Eduardo «Cacho» González Rouco, reconocido como ‘La Voz del Automovilismo’, rememora su trayectoria desde sus inicios en Almagro y su conexión temprana con el mundo motor gracias a su padre y su amistad con Oscar Alfredo Gálvez. A sus 80 años, González Rouco comparte anécdotas de su vida, su pasión por el automovilismo, sus relatos en radio y televisión, y su participación en el legendario programa Carburando.
Inicios y Pasión por el Automovilismo
González Rouco relata cómo su infancia en San Antonio de Padua, cerca de la ruta donde pasaban los Grandes Premios, despertó su interés por los autos. Su padre, amigo de Oscar Alfredo Gálvez, lo introdujo aún más en este mundo. Aunque también era fanático del fútbol y seguidor de San Lorenzo, su destino estaba marcado por el rugido de los motores. Empezó acompañando a su padre y a su tío Andrés, fundadores de Carburando, a las carreras, y en 1965, a los 20 años, se involucró en las transmisiones, aprendiendo cada detalle de la profesión.

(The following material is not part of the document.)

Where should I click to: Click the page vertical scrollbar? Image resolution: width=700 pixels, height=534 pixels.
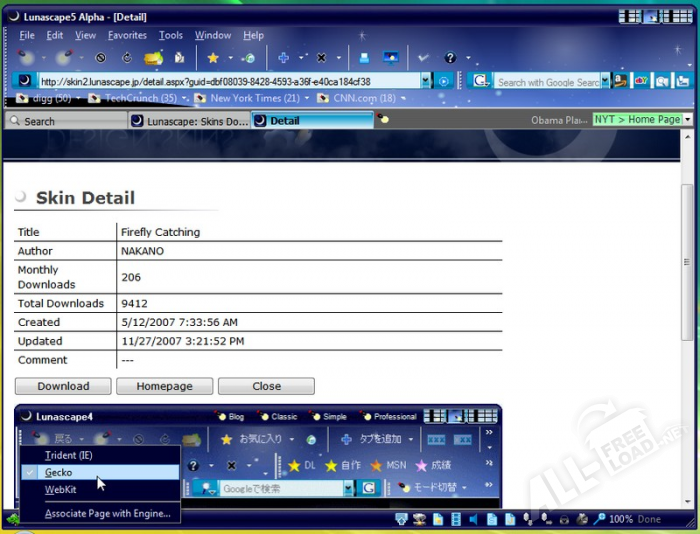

El Legado de Carburando y el Avión
El programa Carburando, bajo su dirección, se convirtió en un ícono del automovilismo argentino, ganando seis premios Martín Fierro. González Rouco recuerda con cariño el famoso «avión» de Carburando, una herramienta fundamental para las transmisiones en vivo. «El avión era fundamental para la transmisión», explica. «En una carrera de 500 kilómetros, si no era por el avión y los puestos que poníamos, no sabías cómo venían los autos». El «adelante el avión» se convirtió en un clásico, y el programa desarrolló códigos con los pilotos para informar sobre problemas en los autos.
Tragedias y Recuerdos Imborrables
A lo largo de su carrera, González Rouco vivió momentos difíciles, como el accidente de César Malnati en Pergamino y la muerte de Roberto Mouras en Lobos. También recuerda con admiración a figuras como Juan Manuel Fangio y Carlos Reutemann, destacando sus logros y su impacto en el automovilismo argentino. Sobre Reutemann, lamenta que «no fue campeón porque no quisieron ganar el campeonato», resaltando su talento y su capacidad para destacarse en la Fórmula 1.
El Futuro con Colapinto
Finalmente, González Rouco expresa su entusiasmo por la aparición de jóvenes talentos como Franco Colapinto, a quien considera un piloto especial con un gran futuro en la Fórmula 1. «Colapinto es un jovencito que se mete en un auto de Fórmula 1 y no siente demasiada presión. No es fácil, ¿no?», concluye. Su legado como ‘La Voz del Automovilismo’ continúa inspirando a nuevas generaciones de periodistas y fanáticos del deporte motor en Argentina.